Yesterday Mr. Plastic Picker and I finally went to Costco together. We go before the crowds and it is relatively empty. I had been avoiding Costco because for most of my life, I have always left with things I never intended to buy but then suddenly felt like I needed. I have instead been going mostly to Sprouts and buying food with less packaging and from the bulk bins (which right now still uses plastic bags, but at least those bags I can use as doggy poop bags). Something definitely happened to my mind and worldview this last 12 months of plastic picking and salvaging things from the ocean. When I think of the things I have salvaged this is how I think of them.

Item Total Fate The Good Gained The Bad Averted
Aluminum Cans 408 Recycled Can power a computer for 200 days More Mining
Plastic Bottles 178 Recycled Saves Twice the Energy of Burning It   Great Pacific Garbage  Patch
Sand Toys 173 Gifted Regifting, Kids Love Them! Great Pacific Garbage Patch 
Flip Flops 21 Gifted Saved Someone $10 each pair Great Pacific Garbage Patch 
Clothing Items 74 Donated 148,000 L of Water Saved for the world  Landfill Space
Toys 21 Gifted Saved Someone $5 Landfill Space
Glass Containers 36 Recycled Industry employs 1.1 million people Stop dredging rivers for sand
Hats 8 Donated More Jobs at Goodwill Landfill Space
Tenis Balls 26 Gifted Saved Friends $$ Landfill Space
Swim goggles 7 Gifted More Jobs at Goodwill Great Pacific Garbage Patch 
Office supply Item 28 Reused Saved Myself $$ Landfill Space

This inventory of things I have picked up has changed me. I have big Dr. Plastic Picker Buy-Less Muscles now. I bravely walked into Costco and we left mostly with only the food we needed. Very little prepackaged and processed food, and mostly fruits and vegetables in as little packaging as possible. I walked by the meat section and remembered I still had plenty of pinto beans, chickpeas, and tofu at home. I walked by the clothes section and held Mr. Plastic Picker tight when he said he needed a new pair of shorts, and reminded him “we have to wear our values.” I walked by a cute Baby Yoda and thought, no thank you. We are certainly not perfect as I still bought a large conditioner for our daughter that is a plastic bottle and likely made with palm oil. We are not yet at bar shampoo and conditioner. Mr. Plastic Picker wanted to try a Korean new packaged ramen they had. But overall we felt very good leaving Costco with our $260 bill with mostly food staples.

And with less plastic things in the house, I have mental space to think about the container garden we are starting in the back. I have mental space to think about the vermicomposter project I’ve always wanted to try. We did go to Home Depot to buy some things to start our garden, but our plan is some of it will be repurposed containers. The vermicoposter I could buy, but there is an easy enough project on youtube that I can watch to reuse some platsic tubs I already have.

We did go to Home Depot to get some stuff to jump start our balcony and container garden.

And living a buying-less life gives me more room in my heart for my family and friends, environmental advocacy and for you – dear readers of this blog.

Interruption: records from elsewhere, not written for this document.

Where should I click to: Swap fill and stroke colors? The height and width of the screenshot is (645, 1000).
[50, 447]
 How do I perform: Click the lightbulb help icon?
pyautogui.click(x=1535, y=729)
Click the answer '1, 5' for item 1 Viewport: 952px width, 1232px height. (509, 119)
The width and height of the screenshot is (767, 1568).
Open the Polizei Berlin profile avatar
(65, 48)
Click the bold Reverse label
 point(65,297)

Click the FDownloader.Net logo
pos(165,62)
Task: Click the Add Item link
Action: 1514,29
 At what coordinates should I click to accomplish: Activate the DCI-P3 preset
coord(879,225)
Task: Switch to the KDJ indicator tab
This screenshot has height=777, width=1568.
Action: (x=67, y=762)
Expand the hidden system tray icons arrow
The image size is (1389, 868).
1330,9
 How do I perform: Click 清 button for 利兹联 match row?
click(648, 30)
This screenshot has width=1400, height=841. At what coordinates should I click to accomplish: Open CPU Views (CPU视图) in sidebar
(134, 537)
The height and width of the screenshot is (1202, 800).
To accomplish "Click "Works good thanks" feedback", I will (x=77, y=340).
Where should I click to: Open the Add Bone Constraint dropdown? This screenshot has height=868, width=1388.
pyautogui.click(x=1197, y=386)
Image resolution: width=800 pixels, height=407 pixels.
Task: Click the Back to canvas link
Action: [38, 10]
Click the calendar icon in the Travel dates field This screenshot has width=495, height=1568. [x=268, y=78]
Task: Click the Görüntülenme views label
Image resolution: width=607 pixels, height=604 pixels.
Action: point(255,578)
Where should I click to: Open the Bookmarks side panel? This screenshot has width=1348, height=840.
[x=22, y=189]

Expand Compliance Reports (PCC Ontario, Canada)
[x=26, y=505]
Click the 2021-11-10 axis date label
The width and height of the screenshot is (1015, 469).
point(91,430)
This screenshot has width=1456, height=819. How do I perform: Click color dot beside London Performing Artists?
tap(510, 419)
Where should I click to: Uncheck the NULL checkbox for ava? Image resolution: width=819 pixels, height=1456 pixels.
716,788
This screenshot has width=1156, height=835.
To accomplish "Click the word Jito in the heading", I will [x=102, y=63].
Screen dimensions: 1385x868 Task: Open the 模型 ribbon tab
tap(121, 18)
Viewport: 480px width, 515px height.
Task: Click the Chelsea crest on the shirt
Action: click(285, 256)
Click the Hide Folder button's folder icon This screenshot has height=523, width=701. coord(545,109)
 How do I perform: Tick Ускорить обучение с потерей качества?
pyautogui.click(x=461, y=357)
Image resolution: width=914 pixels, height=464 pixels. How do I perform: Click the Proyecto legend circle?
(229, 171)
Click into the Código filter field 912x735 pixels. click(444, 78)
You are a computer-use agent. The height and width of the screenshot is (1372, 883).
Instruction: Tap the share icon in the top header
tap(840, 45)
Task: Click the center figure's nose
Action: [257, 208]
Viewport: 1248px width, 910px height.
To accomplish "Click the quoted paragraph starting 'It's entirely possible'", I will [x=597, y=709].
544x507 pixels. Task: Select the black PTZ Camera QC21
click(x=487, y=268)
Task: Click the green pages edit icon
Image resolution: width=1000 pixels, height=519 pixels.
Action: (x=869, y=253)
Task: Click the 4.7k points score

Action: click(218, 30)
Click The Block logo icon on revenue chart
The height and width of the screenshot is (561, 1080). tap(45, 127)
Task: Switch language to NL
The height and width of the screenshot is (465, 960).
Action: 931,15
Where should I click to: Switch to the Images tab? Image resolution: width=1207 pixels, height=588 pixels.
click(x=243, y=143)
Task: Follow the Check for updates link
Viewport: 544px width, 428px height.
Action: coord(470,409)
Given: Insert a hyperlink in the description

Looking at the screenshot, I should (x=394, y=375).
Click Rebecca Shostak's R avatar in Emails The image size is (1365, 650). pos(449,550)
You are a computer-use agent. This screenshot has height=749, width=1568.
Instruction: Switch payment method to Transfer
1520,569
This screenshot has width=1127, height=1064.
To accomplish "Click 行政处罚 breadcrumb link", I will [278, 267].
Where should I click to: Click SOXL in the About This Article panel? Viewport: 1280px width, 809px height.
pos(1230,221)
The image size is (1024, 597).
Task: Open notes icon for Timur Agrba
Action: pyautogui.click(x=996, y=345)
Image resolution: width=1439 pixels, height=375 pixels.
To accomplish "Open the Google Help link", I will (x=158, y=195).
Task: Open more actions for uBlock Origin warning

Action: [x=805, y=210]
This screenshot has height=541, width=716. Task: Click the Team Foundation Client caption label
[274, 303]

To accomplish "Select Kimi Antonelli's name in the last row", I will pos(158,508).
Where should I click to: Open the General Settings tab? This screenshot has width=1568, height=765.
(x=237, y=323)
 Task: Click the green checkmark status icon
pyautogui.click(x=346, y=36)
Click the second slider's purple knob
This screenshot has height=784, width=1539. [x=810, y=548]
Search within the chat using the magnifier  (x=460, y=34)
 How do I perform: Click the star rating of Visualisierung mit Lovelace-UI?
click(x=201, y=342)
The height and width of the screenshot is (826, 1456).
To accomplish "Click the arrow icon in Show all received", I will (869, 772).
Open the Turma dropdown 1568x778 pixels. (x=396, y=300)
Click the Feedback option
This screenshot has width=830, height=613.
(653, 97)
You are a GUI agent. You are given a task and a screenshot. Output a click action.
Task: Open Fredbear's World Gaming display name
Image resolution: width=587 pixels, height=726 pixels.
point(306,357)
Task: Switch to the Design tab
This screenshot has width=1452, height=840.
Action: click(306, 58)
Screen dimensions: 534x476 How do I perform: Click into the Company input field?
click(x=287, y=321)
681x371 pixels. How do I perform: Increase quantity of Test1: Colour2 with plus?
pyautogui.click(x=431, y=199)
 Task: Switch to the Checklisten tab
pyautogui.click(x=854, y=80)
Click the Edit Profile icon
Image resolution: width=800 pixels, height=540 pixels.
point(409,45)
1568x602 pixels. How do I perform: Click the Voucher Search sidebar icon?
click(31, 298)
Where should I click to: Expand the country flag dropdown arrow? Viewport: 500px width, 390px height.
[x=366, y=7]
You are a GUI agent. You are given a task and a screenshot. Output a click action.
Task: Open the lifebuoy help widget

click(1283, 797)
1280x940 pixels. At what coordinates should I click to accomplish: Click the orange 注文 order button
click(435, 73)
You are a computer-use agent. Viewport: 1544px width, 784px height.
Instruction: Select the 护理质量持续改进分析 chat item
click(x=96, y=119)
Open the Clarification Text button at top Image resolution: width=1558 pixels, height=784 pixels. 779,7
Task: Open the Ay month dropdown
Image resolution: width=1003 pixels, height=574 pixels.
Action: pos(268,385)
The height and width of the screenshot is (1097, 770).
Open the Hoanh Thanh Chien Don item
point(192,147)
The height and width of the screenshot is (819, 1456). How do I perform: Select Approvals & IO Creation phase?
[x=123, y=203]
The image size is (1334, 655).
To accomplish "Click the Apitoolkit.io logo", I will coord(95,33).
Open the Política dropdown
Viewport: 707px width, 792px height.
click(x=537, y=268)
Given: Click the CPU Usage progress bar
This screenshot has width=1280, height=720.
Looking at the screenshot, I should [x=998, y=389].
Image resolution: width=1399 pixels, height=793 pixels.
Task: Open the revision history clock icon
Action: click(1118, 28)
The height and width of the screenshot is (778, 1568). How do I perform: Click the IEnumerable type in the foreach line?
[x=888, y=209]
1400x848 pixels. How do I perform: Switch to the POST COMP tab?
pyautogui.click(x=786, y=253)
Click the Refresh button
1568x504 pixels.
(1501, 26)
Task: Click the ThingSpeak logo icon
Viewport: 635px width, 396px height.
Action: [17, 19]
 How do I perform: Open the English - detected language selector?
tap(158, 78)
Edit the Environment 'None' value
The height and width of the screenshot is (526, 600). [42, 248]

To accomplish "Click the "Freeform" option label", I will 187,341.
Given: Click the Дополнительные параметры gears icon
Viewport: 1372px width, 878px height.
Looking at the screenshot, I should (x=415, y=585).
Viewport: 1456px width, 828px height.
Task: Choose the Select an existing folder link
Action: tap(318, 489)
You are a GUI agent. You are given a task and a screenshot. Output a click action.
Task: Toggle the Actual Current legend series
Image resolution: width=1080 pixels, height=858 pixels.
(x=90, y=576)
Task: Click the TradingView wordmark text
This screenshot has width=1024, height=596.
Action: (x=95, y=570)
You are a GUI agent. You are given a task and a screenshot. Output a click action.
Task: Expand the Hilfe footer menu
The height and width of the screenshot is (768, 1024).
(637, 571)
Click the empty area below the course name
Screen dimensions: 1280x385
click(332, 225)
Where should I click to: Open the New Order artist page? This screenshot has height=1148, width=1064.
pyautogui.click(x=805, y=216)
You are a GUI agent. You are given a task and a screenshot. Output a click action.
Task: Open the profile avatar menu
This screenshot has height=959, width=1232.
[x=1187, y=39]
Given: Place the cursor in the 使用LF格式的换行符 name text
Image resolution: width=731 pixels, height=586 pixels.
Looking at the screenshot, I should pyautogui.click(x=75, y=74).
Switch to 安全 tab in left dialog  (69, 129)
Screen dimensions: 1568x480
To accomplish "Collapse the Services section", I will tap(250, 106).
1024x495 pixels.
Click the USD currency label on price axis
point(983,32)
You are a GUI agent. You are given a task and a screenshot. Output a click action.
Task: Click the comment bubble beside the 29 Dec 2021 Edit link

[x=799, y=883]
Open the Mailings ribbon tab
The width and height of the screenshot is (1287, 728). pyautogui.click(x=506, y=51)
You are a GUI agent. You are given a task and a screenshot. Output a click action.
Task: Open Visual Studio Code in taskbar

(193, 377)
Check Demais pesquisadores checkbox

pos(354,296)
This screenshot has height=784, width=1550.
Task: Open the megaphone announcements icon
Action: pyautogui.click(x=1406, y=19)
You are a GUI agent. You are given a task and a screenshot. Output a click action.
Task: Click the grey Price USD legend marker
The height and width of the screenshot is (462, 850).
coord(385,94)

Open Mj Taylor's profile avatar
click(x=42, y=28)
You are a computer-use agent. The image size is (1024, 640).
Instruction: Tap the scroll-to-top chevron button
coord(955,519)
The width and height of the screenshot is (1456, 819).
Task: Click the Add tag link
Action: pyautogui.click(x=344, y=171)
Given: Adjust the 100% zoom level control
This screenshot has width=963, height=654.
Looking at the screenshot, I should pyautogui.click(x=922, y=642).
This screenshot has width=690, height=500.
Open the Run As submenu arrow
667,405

Olaf #3 (don’t ask me why we bought 3 Olafs at Costco years ago) made it home to his new family is Texas, along with our 2006 Honda Odessey Minivan. Remember that was our 4th car in a 3-driver family which makes no sense. We added $4500 into of liquid assets, and saved about $300 a year in DMV fees and insurance cost. With the money saved we are adding it to our financial fund to buy a rental condo (that is actually our dream retirement condo). Stay tuned! So remember the words of Olaf, “Let It Go” but not into the ocean. Let go of the myth that things will make you happy. It’s strengthening family, rebuilding community, regenerating the earth and rewilding our worlds that will bring us true contentment. Although for Dr. Plastic Picker, real estate makes me happy! Real estate that doesn’t create more suburban sprawl but builds density and community.

Olaf again! We’ll always have these pictures Olaf! Let It Go!